Die Photodynamische Diagnostik ermöglicht das "Sichtbarmachen" von hellen Hautkrebs und dessen Vorstufen.
Zum "hellen Hautkrebs" zählen der sogenannte Stachelzellkrebs (Plattenepithelkarzinom), der Basalzelllkrebs (Basaliom) und die sogenannten Lichtschwielen (Aktinische Keratosen). Da die Ausdehnung der o.g. Tumoren häufig schwierig zu bestimmen ist, bietet die Photodynamische Diagnostik eine elegante Möglichkeit die genannten Tumoren zu markieren und sichtbar zu machen. In den meisten Fällen ist im selben Arbeitsgang auch die vollkommen narbenfreie Entfernung der Hauttumoren mittels der Photodynamischen Therapie möglich.

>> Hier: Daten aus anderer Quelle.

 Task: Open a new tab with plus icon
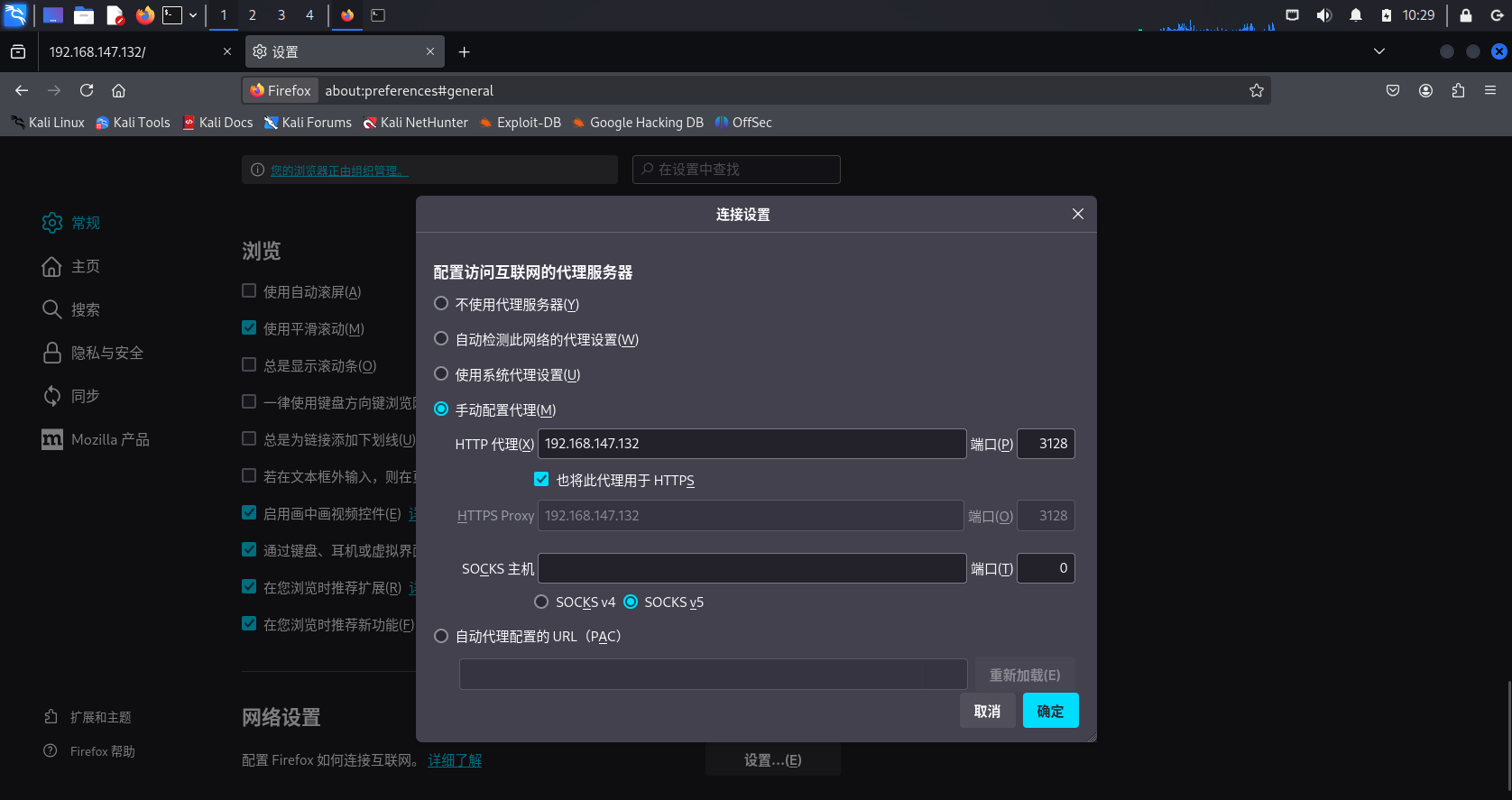[464, 52]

Bei der Photodynamischen Diagnostik wird die Haut mit einer Creme eingerieben (Metvix), deren Inhaltsstoff (Methyl-5-amino-4-oxopentanoat) in die Anteile der Haut eindringt, die Vorstufen oder bereits manifesten Hautkrebs aufweisen. Nach einer Eindringzeit von 3 Stunden kann der Inhaltsstoff mittels eines spezifischen UV-Lichtes sichtbar gemacht werden. Hierzu besitzen wir ein Gerät namens Dyaderm der Firma Biocam. Mit Hilfe des Dyaderm kann bei Tageslicht ein hochaufgelöstes digitales Foto von dem untersuchten Hautareal aufgenommen werden.

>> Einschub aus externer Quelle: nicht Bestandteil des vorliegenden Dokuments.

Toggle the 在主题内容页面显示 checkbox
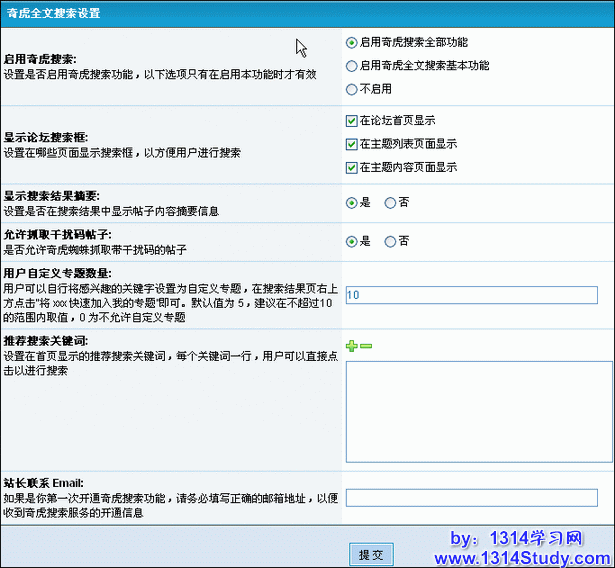This screenshot has width=615, height=568. click(351, 167)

Mittels einer Fehlfarbedarstellung wird die Ausdehnung des Hauttumors exakt dargestellt. Da das menschliche Auge nur zur Unterscheidung begrenzter Grauschattierungen fähig ist, ermöglicht die Fehlfarbendarstellung eine weitaus genauere Beurteilung des Ergebnisses der Photodynamischen Diagnostik. Anschliessend kann anhand des Befundes die ideale Therapie festgelegt werden. In vielen Fällen ist die Entfernung direkt im Anschluss mittels einer Photodynamischen Therapie möglich. Das Bild bleibt im Computer gespeichert und kann nach erfolgter Therapie zu Erfolgskontrolle wieder aufgerufen werden.